At first, it sounded so simple. Signed into law in 2008, the Genetic Information Nondiscrimination Act (GINA) imposes several apparently unobjectionable restrictions on health plans and health insurers. Effective January 1, 2010 (for calendar year plans), a group health plan or insurer cannot:
- Adjust group premiums or contributions based on genetic information;
- Require individuals to undergo genetic tests;
- Request, require or purchase genetic information for underwriting purposes; or
- Collect genetic information about an individual before he or she is enrolled in the plan.
These new restrictions have presented problems for many employer-sponsored wellness plans as a result of the law’s broad definition of “genetic information.” This definition includes family medical histories which are often requested as part of the health risk assessments that more and more employers are using. Similarly, “underwriting purposes” is defined broadly, in this case including setting premium or contribution amounts, which could implicate some incentives commonly used in wellness programs. Regulations that were due out in May eventually may clarify how employers may comply with these restrictions without significantly altering their wellness programs.

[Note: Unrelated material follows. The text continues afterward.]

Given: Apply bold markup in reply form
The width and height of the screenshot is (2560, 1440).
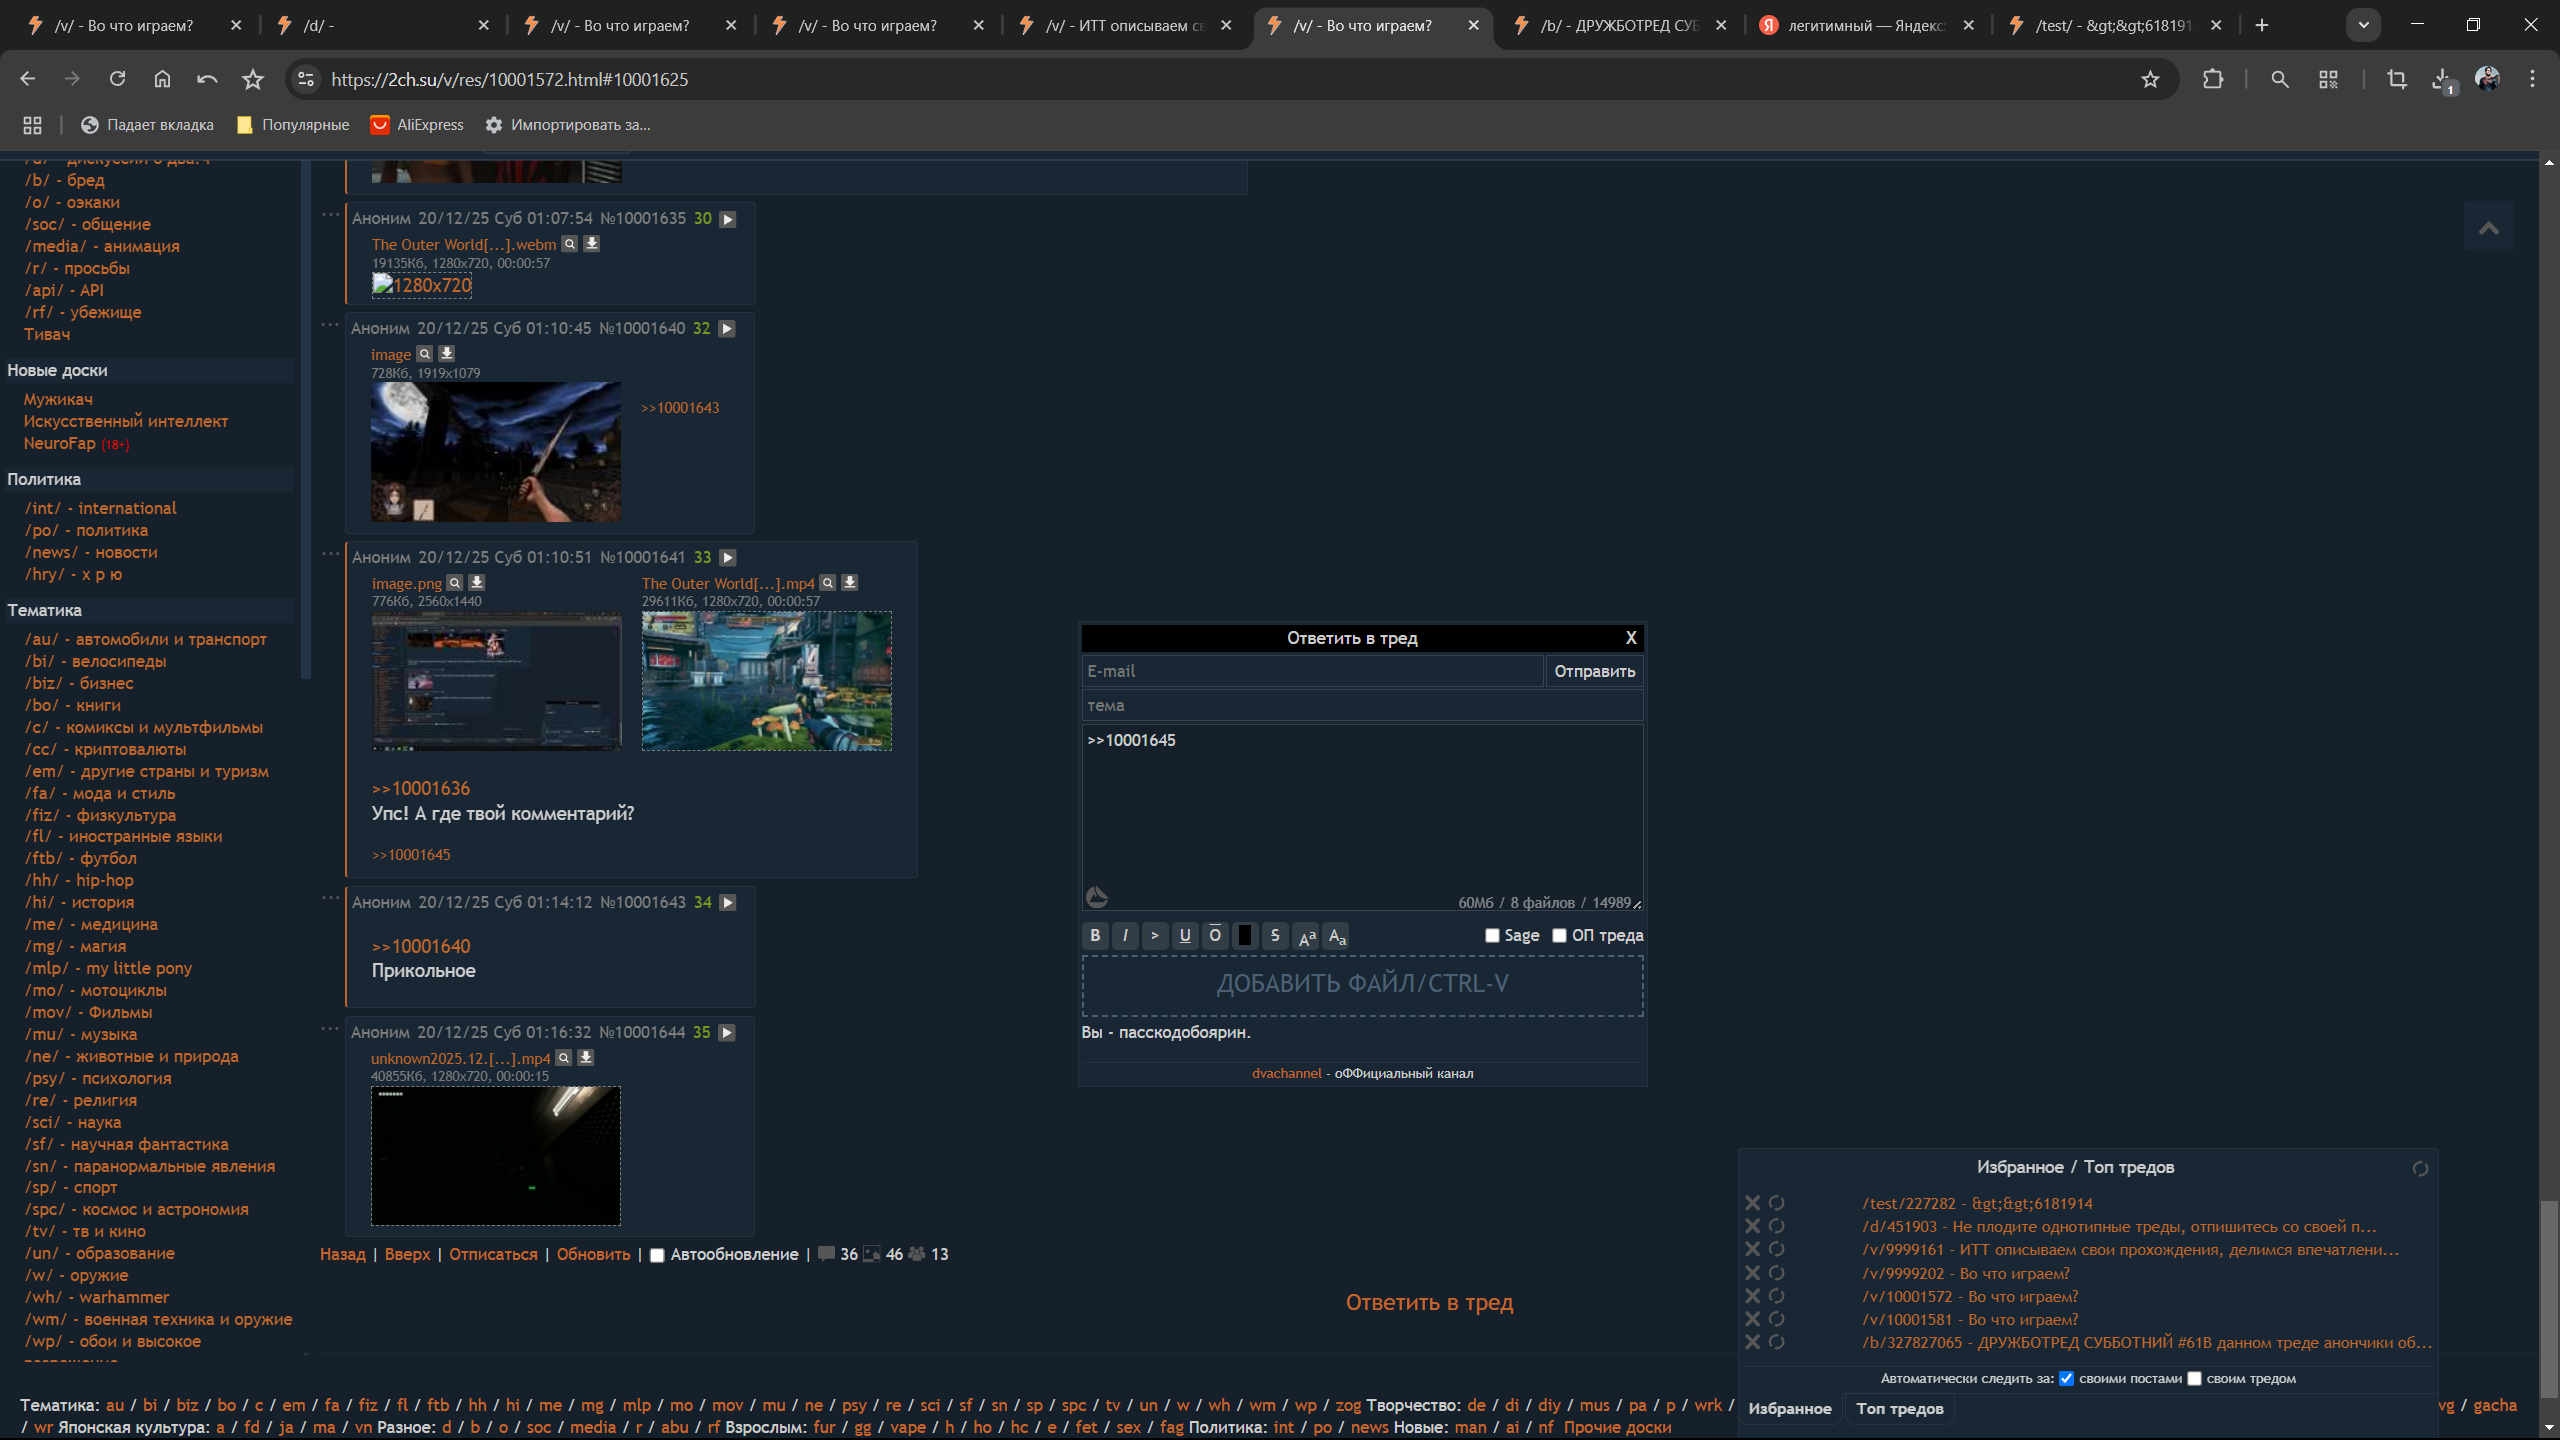Looking at the screenshot, I should 1095,935.
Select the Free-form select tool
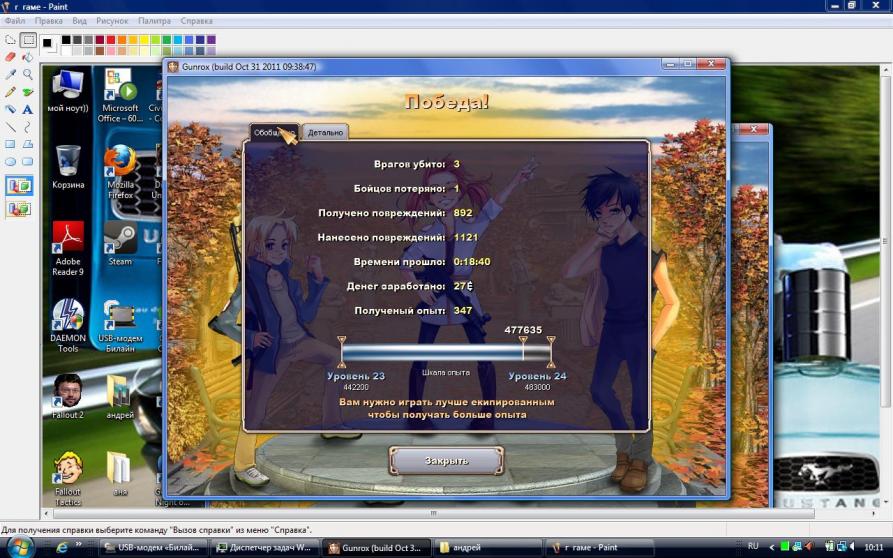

What to do: Evaluate any collection or use of family medical histories or other genetic information in your wellness and health promotion programs. Know whether any information is collected for underwriting purposes or prior to enrollment. You may need to act quickly to revise your practice when regulations are released on the benefits impact of GINA.
If all goes as planned this fall, the IRS will finalize its broad-based rules for Section 125 plans – only a generation or so after the provision that first begat cafeteria plans was added to the Tax Code.
Currently scheduled to take effect January 1, 2010, for calendar year plans, these regulations cover several topics including:
- New details on the nondiscrimination testing that sponsors are required to, but do not always, conduct for cafeteria plans (and flexible spending accounts).
- Some changes in the IRS rules on the use of electronic payment cards for health flexible spending accounts (FSA).
- More rigorous “written document” requirements.
- “Spend down” of dependent care account balances for mid-year terminations of employment.
As final regulations are anticipated soon, we expect that it will require some quick work to get the relevant plan documents, SPDs and other materials updated by the deadline.
What to do: Begin reviewing your current cafeteria plan documents and SPDs to identify changes needed when these rules become final. Consider revisions to administrative services agreements.
College Student Dependents
Very narrowly focused 2008 legislation known as “Michelle’s Law” will prohibit an employer-sponsored health plan from cutting off benefits (and triggering a COBRA election) if a college student who is covered under a parent’s health plan due to his or her full-time student status loses that status due to a medical leave of absence.
Effective January 1, 2010 for calendar year plans, the plan generally must continue coverage for up to one year after the dependent’s leave of absence starts. Any serious injury or illness that requires a “medically necessary leave of absence,” may trigger this continuation of coverage. This includes both an actual leave of absence from a postsecondary institution, as well as other changes in enrollment, so long at the treating physician of the student certifies in writing that the serious injury or illness requires the leave.
What to do: Review current SPDs and plan documents to see what changes may be needed. Coordinate with disability provisions of your health plans. Communicate this change at any open enrollment for the upcoming plan year. Coordinate continued coverage with HMOs and COBRA administrators.